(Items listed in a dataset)

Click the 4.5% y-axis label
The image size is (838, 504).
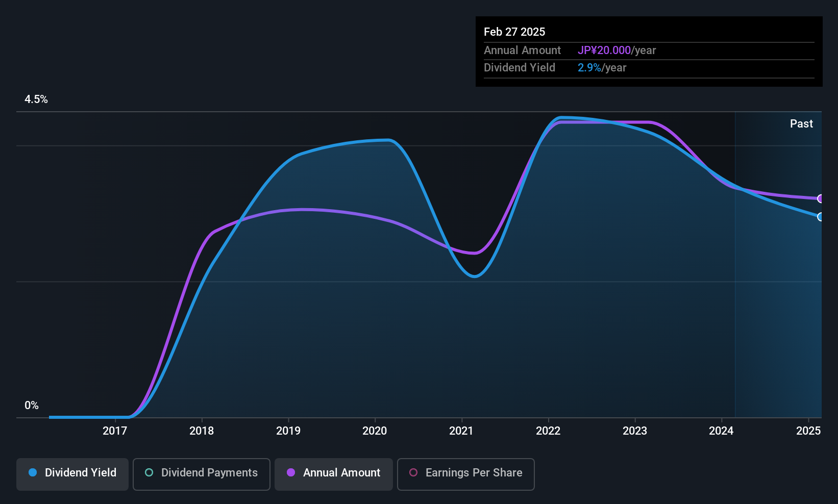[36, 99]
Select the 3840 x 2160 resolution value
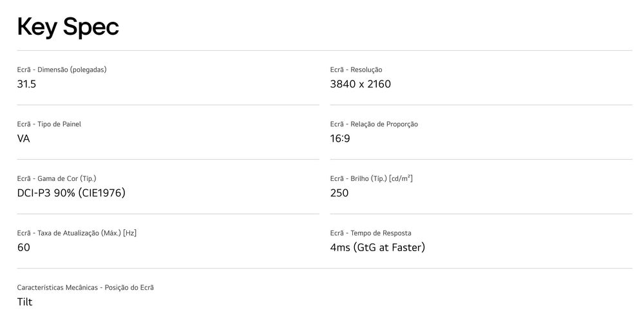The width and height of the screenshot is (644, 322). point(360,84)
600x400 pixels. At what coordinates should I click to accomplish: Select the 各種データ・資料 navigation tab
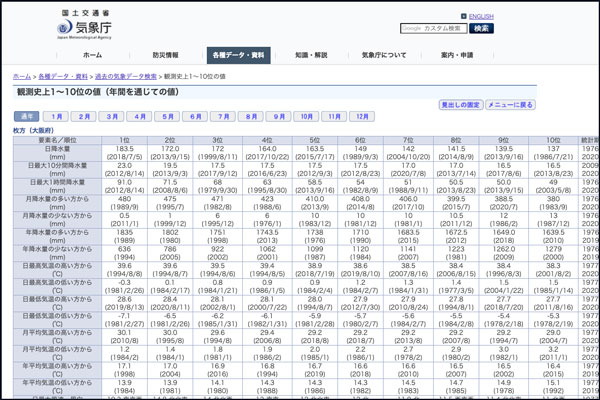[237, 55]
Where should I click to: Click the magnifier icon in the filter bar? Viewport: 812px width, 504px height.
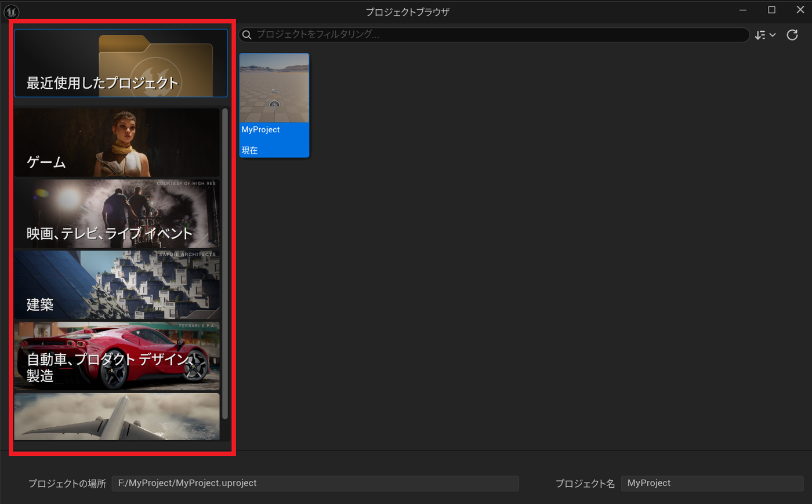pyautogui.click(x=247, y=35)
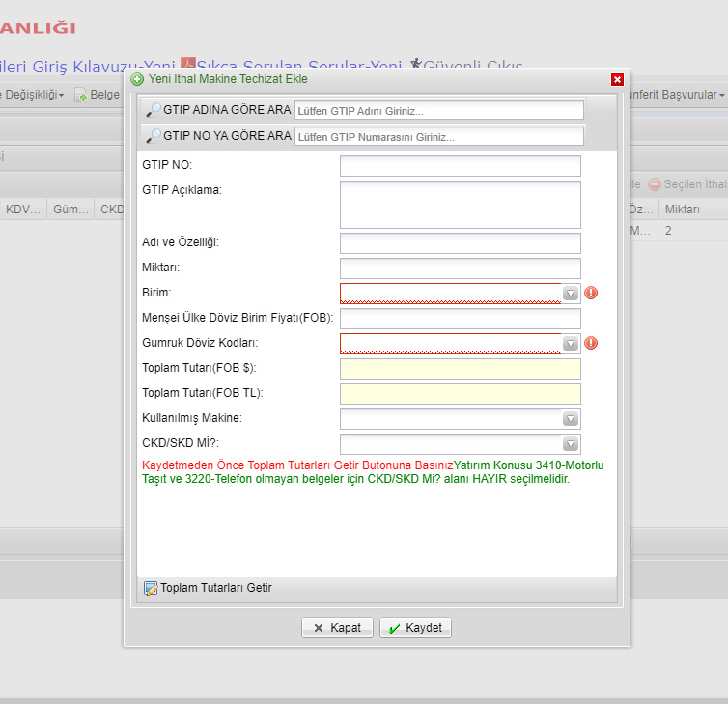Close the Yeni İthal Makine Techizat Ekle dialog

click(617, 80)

WHAT TO PRODUCE
The answer must consist solely of the lines from the one with "Where should I" through the final line of the data, each reproduced exactly and with pictures omitted.

RESULT BELOW
Where should I click to: Click the magnifier icon in the filter bar? Viewport: 812px width, 504px height.
pyautogui.click(x=247, y=35)
Close the Yeni İthal Makine Techizat Ekle dialog

click(617, 80)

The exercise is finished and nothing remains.